Exercise instructions: Without leaving anything out, print every line of the data.

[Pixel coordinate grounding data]
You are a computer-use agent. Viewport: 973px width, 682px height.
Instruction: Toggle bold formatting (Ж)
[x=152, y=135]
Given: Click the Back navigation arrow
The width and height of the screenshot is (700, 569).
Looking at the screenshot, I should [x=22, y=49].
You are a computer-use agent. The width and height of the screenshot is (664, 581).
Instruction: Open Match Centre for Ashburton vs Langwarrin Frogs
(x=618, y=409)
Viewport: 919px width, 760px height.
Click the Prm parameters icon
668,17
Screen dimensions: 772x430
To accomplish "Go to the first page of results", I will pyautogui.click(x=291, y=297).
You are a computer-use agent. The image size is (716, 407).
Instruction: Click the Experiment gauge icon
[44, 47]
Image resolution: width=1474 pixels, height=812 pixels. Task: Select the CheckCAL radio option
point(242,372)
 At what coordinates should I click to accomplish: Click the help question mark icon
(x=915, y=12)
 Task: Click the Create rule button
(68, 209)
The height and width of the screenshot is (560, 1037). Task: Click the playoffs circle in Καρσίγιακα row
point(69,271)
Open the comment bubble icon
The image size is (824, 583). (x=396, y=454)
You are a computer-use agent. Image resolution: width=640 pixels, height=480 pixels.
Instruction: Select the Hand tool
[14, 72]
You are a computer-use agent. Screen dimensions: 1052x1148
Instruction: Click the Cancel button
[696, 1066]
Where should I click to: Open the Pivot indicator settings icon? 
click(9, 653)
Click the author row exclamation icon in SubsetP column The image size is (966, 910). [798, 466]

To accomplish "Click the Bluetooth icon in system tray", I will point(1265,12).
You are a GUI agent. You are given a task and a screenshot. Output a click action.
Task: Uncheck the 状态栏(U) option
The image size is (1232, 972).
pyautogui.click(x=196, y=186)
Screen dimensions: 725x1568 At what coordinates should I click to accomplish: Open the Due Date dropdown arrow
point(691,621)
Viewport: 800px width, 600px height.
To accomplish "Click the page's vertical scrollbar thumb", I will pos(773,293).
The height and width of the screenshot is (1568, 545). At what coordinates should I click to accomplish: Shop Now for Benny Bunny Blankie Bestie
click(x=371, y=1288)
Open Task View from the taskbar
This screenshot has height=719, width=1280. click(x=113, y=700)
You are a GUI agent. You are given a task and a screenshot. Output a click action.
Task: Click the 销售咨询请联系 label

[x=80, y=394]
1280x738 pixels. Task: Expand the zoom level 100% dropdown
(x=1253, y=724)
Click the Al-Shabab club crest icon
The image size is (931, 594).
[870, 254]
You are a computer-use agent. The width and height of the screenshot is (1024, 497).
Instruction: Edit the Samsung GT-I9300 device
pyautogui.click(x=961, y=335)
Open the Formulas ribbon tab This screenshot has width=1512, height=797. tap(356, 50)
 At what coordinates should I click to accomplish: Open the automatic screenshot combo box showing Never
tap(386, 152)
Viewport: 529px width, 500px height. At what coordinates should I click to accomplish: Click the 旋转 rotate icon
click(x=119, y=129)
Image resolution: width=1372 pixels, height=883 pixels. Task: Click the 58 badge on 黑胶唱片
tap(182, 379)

Expected answer:
You are a computer-use agent. Viewport: 973px width, 682px height.
Instruction: Toggle bold formatting (Ж)
[x=152, y=135]
Given: Click the Back navigation arrow
The width and height of the screenshot is (700, 569).
Looking at the screenshot, I should [x=22, y=49].
You are a computer-use agent. The width and height of the screenshot is (664, 581).
Instruction: Open Match Centre for Ashburton vs Langwarrin Frogs
(x=618, y=409)
Viewport: 919px width, 760px height.
Click the Prm parameters icon
668,17
Screen dimensions: 772x430
To accomplish "Go to the first page of results", I will pyautogui.click(x=291, y=297).
You are a computer-use agent. The image size is (716, 407).
Instruction: Click the Experiment gauge icon
[44, 47]
Image resolution: width=1474 pixels, height=812 pixels. Task: Select the CheckCAL radio option
point(242,372)
 At what coordinates should I click to accomplish: Click the help question mark icon
(x=915, y=12)
 Task: Click the Create rule button
(68, 209)
The height and width of the screenshot is (560, 1037). Task: Click the playoffs circle in Καρσίγιακα row
point(69,271)
Open the comment bubble icon
The image size is (824, 583). (x=396, y=454)
You are a computer-use agent. Image resolution: width=640 pixels, height=480 pixels.
Instruction: Select the Hand tool
[14, 72]
You are a computer-use agent. Screen dimensions: 1052x1148
Instruction: Click the Cancel button
[696, 1066]
Where should I click to: Open the Pivot indicator settings icon? 
click(9, 653)
Click the author row exclamation icon in SubsetP column The image size is (966, 910). [798, 466]

To accomplish "Click the Bluetooth icon in system tray", I will point(1265,12).
You are a GUI agent. You are given a task and a screenshot. Output a click action.
Task: Uncheck the 状态栏(U) option
The image size is (1232, 972).
pyautogui.click(x=196, y=186)
Screen dimensions: 725x1568 At what coordinates should I click to accomplish: Open the Due Date dropdown arrow
point(691,621)
Viewport: 800px width, 600px height.
To accomplish "Click the page's vertical scrollbar thumb", I will pos(773,293).
The height and width of the screenshot is (1568, 545). At what coordinates should I click to accomplish: Shop Now for Benny Bunny Blankie Bestie
click(x=371, y=1288)
Open Task View from the taskbar
This screenshot has height=719, width=1280. click(x=113, y=700)
You are a GUI agent. You are given a task and a screenshot. Output a click action.
Task: Click the 销售咨询请联系 label

[x=80, y=394]
1280x738 pixels. Task: Expand the zoom level 100% dropdown
(x=1253, y=724)
Click the Al-Shabab club crest icon
The image size is (931, 594).
[870, 254]
You are a computer-use agent. The width and height of the screenshot is (1024, 497).
Instruction: Edit the Samsung GT-I9300 device
pyautogui.click(x=961, y=335)
Open the Formulas ribbon tab This screenshot has width=1512, height=797. tap(356, 50)
 At what coordinates should I click to accomplish: Open the automatic screenshot combo box showing Never
tap(386, 152)
Viewport: 529px width, 500px height. At what coordinates should I click to accomplish: Click the 旋转 rotate icon
click(x=119, y=129)
Image resolution: width=1372 pixels, height=883 pixels. Task: Click the 58 badge on 黑胶唱片
tap(182, 379)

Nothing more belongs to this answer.